And this week, Politico published a leaked Supreme Court draft opinion showing a majority of the justices voting to overturn Roe v. Wade, the landmark 1973 decision that made abortion a constitutional right in the United States. There isn’t an issue in American politics more incendiary than abortion, and with some 60 to 70 percent of Americans in favor of retaining Roe, it seems there would be increasing pressure on corporate executives to take a stance in favor of abortion rights.

In this case, however, there is likely to be a countervailing pressure that will be hard to ignore. Thirteen states have passed so-called trigger laws that will effectively ban or curtail abortion access almost immediately if Roe is overturned. Another dozen or so are poised to follow the same path. Virtually all of these are red states, led by governors who no doubt saw what Mr. DeSantis did to Disney. In retrospect, following the lead of employees in standing up for climate action, racial justice and the #MeToo movement was a no-brainer for corporations compared with taking a public position on abortion.
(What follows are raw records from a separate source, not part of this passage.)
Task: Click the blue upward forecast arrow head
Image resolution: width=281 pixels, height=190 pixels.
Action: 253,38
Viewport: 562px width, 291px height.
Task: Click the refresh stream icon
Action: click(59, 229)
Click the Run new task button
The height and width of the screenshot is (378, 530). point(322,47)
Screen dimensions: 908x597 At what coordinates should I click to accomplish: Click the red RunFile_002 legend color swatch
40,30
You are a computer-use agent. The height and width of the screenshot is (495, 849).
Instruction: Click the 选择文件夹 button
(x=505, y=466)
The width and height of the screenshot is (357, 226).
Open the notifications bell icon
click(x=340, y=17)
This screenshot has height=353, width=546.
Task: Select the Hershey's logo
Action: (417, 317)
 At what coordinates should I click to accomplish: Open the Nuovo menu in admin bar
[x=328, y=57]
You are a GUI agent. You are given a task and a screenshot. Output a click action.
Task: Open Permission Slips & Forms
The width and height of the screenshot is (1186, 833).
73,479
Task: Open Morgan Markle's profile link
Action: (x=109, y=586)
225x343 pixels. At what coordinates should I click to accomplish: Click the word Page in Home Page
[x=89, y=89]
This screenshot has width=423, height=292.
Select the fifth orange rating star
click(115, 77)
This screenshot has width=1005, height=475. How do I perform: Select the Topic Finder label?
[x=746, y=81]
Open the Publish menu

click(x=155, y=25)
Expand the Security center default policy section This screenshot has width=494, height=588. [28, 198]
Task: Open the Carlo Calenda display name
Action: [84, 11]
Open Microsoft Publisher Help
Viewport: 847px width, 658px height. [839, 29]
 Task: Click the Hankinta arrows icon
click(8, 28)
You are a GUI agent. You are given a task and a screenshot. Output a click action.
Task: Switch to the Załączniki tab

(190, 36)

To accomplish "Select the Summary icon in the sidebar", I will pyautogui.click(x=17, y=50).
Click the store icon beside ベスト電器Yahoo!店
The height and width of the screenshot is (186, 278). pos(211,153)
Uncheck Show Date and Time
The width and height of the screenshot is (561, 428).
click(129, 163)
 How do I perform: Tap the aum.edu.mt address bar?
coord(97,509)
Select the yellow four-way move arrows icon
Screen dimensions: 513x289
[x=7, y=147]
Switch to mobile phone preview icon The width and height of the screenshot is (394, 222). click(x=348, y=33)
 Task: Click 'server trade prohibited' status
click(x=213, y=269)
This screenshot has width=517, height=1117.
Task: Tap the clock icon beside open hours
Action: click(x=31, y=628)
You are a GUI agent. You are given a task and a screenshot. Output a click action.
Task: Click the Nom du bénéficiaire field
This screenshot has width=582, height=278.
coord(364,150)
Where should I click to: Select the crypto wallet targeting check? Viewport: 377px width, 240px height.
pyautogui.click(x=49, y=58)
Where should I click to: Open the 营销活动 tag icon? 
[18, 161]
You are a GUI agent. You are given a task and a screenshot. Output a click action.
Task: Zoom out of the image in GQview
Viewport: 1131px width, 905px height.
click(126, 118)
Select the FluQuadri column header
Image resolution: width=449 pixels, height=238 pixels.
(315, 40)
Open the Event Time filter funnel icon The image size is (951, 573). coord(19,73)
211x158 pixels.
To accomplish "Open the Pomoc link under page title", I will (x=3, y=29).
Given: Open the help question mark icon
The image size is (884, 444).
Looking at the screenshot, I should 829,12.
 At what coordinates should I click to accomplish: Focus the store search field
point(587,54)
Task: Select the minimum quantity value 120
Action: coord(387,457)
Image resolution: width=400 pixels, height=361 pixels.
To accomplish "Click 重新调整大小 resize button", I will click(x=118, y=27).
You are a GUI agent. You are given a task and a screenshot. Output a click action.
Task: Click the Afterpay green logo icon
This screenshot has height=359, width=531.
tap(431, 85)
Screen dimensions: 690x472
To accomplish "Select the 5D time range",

When the term “employee activism” started to gain popularity in the early 2010s, young workers — millennials usually with white-collar jobs — led the charge. They were fed up with both corporate greed and corporate indifference to issues they cared about. Millennials are now between the ages of 26 and 41, and they make up a large proportion of corporate employees.

“Millennials lean liberal, by an almost two-to-one margin over previous generations,” said Charlotte Alter, the author of “The Ones We’ve Been Waiting For,” a book about the millennial generation. “They want to work for companies that align with their values. And they understand how much power they have in the system. They see their job as a lever they can pull.”